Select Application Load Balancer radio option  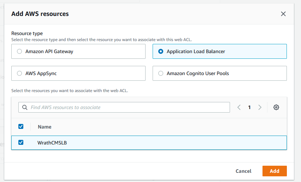pyautogui.click(x=161, y=51)
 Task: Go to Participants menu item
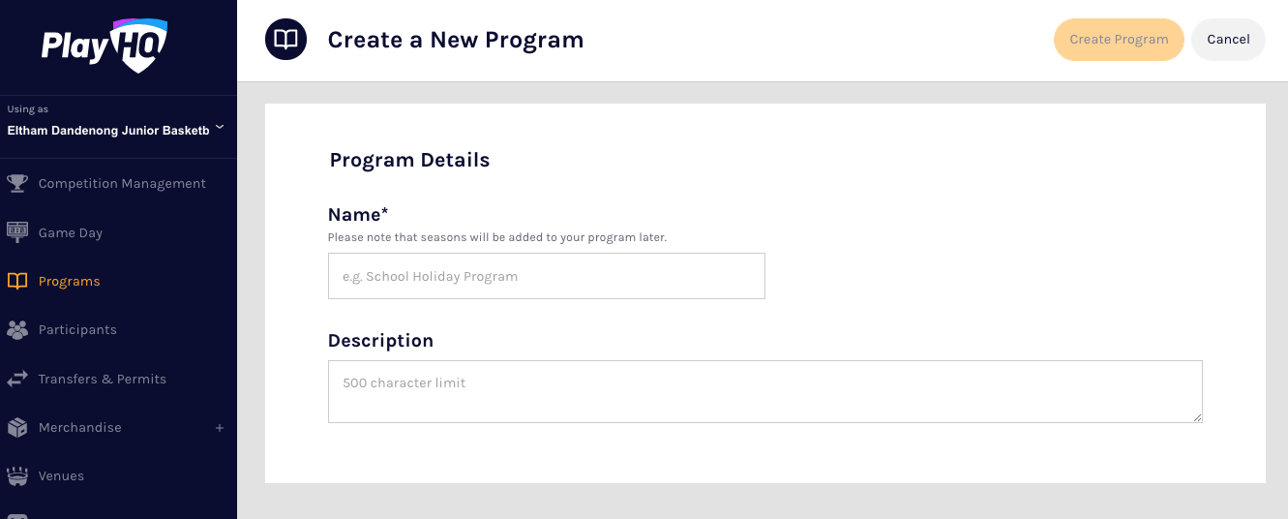(x=77, y=330)
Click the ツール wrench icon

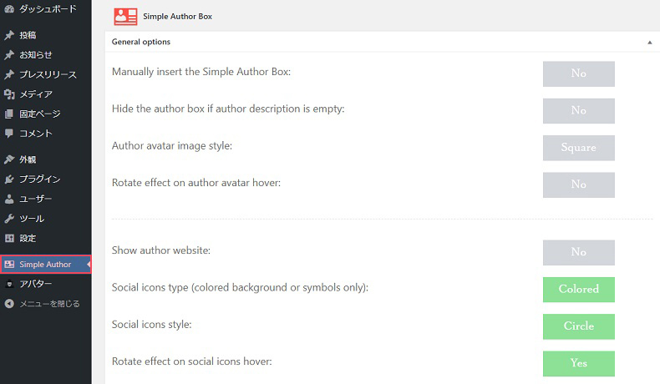pos(9,219)
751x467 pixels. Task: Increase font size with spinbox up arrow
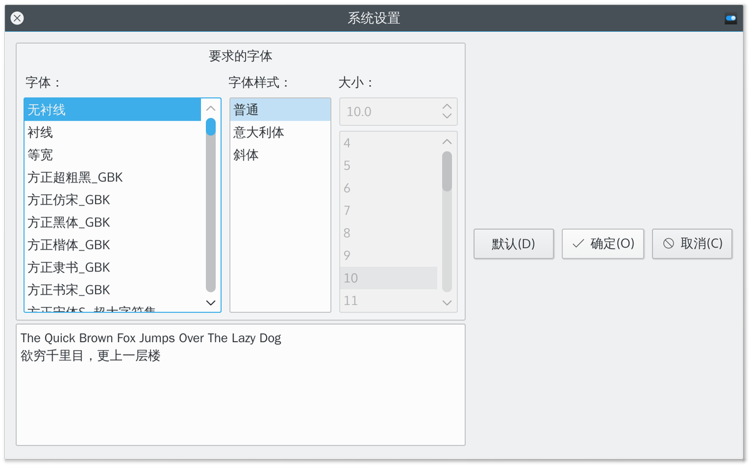coord(447,107)
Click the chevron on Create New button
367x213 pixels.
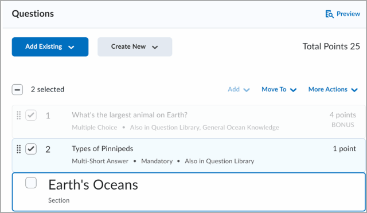(155, 47)
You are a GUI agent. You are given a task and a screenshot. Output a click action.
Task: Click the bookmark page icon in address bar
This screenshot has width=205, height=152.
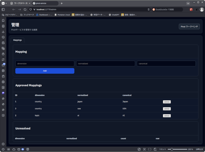148,9
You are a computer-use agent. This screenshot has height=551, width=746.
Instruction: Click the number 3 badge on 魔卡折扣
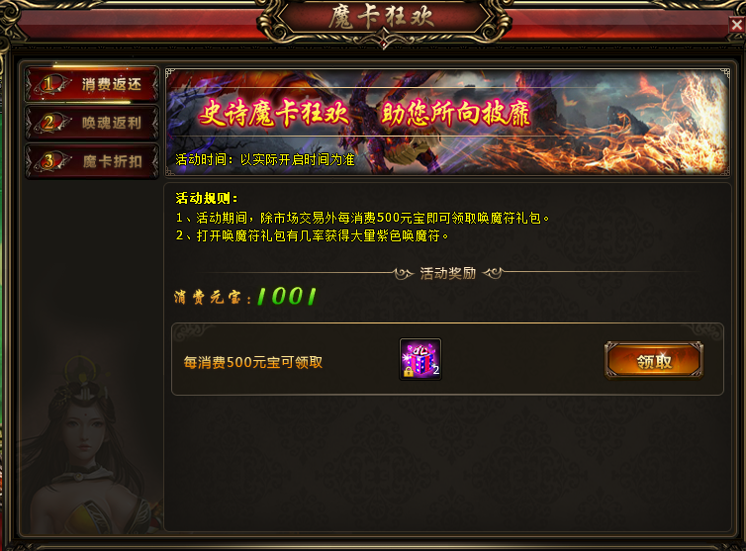click(48, 161)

[To be done]
Copy everything from the line containing "Click the chevron on Create New button" down to the end of the material, that line included, and add 142 to every coordinate in the answers. Leave out the pictures.

[Solution to this task]
Click the chevron on Create New button
367x213 pixels.
(297, 189)
You are a GUI agent. You are given a task and a screenshot. Output a click action.
Task: Click the bookmark page icon in address bar
This screenshot has width=205, height=152.
290,151
You are a computer-use agent. This screenshot has height=551, width=746.
Instruction: Click the number 3 badge on 魔卡折扣
click(190, 303)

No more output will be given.